Let's take a tour of a Syrian apartment, shall we? This particular apartment (ours) is typical in the sense that most of our friends lived in similar dwellings, some lived in better, and some lived in worse.
Here's our front door, on the fourth and top floor of our building. As you may recall, there is no elevator, which wasn't a problem until I was very pregnant. We loved the round knob in the middle of the door - I felt like a Hobbit every time I came home. The Christmas wreath hanging over the door...what can I say? We put it up and then never took it down. If nothing else, it helped differentiate our door from everyone else's since it was not uncommon for me to become so involved in climbing the multitude of stairs that I'd go up one flight too many to the roof and panic, thinking that our apartment had somehow disappeared.
The main living area of our apartment was decorated in classic Louis XIV style, or at least that's what we called it. And believe me, this is very typical. The decor you see above and below is not even the most ostentatious to be found in Damascus. The more gilded, ruffly, and chandelier-y, the better.
The chandeliers were lots of fun. The one in the top picture had many candle-shaped lightbulbs in it, but I don't think more than half a dozen worked at any given time. If the draw on power for our building was especially strong, several of the bulbs would go out and then come on again when the power surged. The chandelier in the second living room picture hung really low.
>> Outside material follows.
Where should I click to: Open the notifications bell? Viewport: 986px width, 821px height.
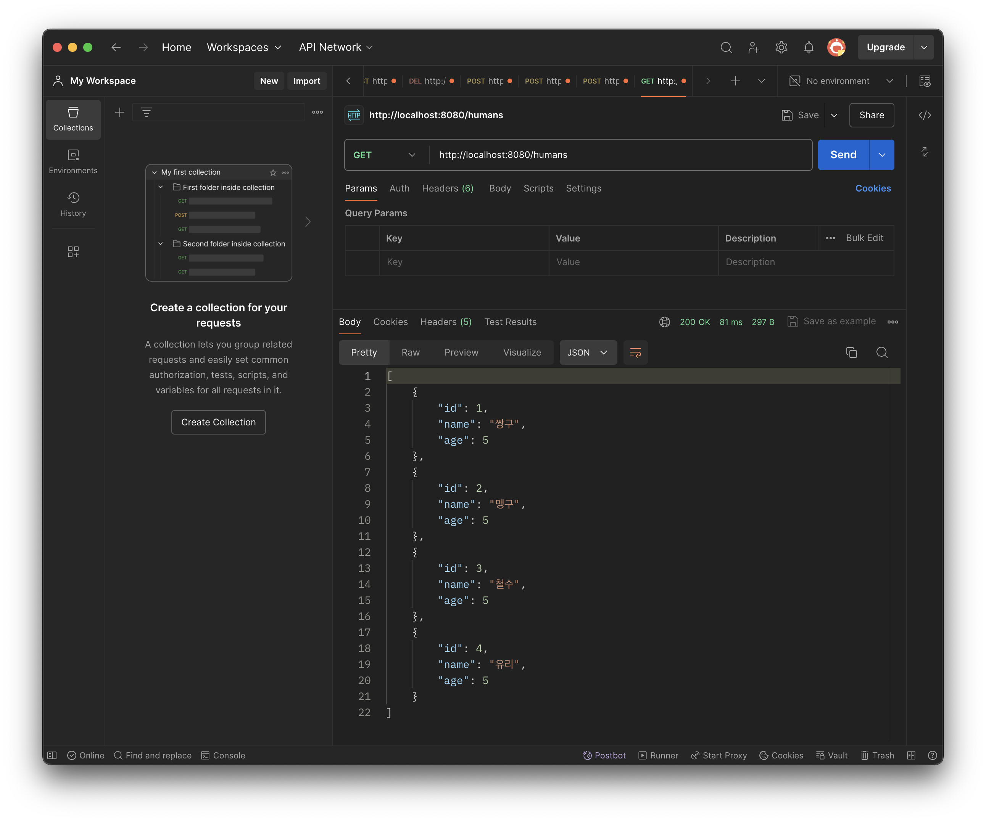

My husband and I are short, but some of our taller friends never did learn to duck when they walked under it.
If your apartment is on an upper story of your building, you probably have a balcony. Nicer apartments will sometimes have two or even three balconies. Here's the view from ours, overlooking the all-important clothesline.
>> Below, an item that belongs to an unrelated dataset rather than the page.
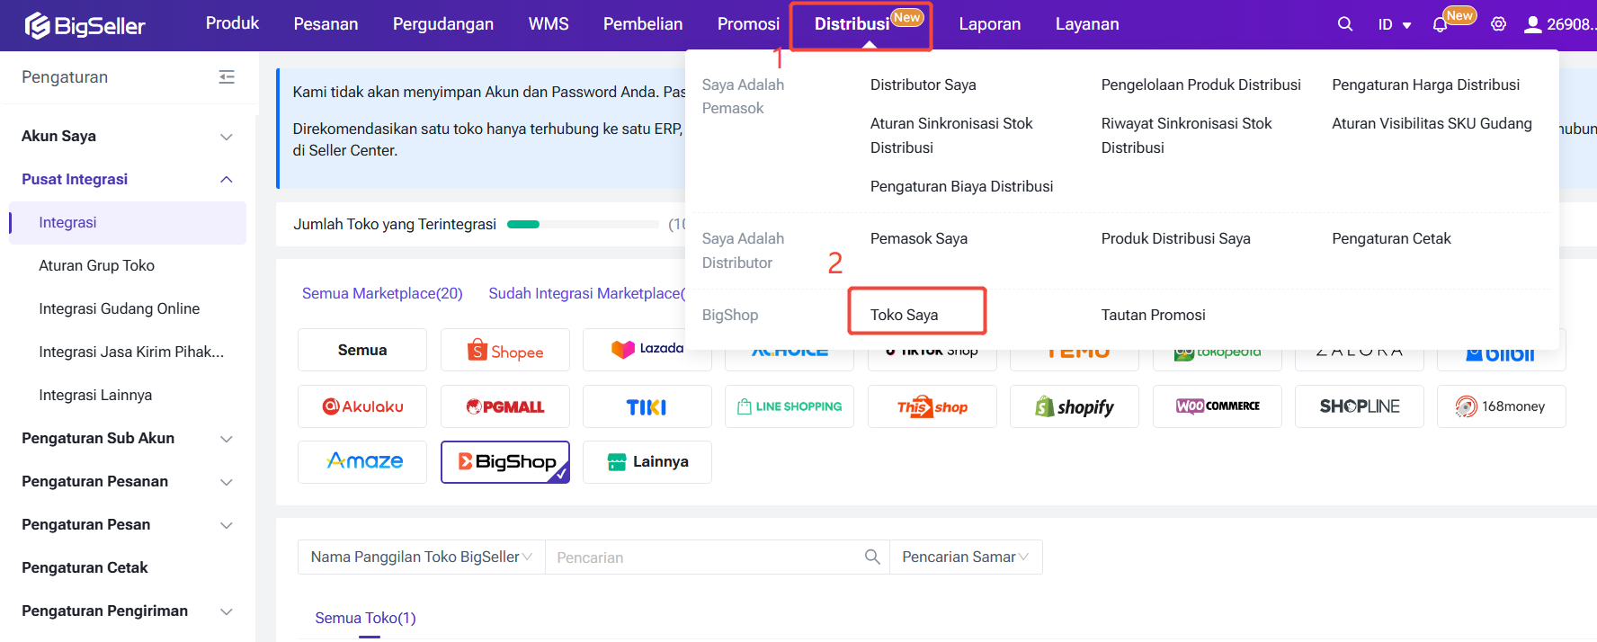Open the Nama Panggilan Toko BigSeller dropdown
The height and width of the screenshot is (642, 1597).
coord(421,557)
The Syrian bathroom is somewhat of a curiosity, but I've stopped short of posting a picture of ours on a public website such as this. In many apartments, the bathroom is an all-in-one; that is, it's a completely tiled room containing a detatchable showerhead ("dush-telefon"), bidet, toilet, sink, and mirror in one. The best thing about this design is that it was super easy to clean. All I had to do was soap everything up and then spray it down with the showerhead. After showering, you squeegie the tile floor dry (there is a drain in the corner). The other cool feature of a Syrian bathroom is that it's often equipped with a buzzer that rings in the living area of the house. None of our friends were ever able to explain its exact function - they'd usually come up with some explanation involving a forgotten towel.
If you live in the Old City or in a country villa, your house probably looks different from ours, but now you at least know what one typical apartment is like.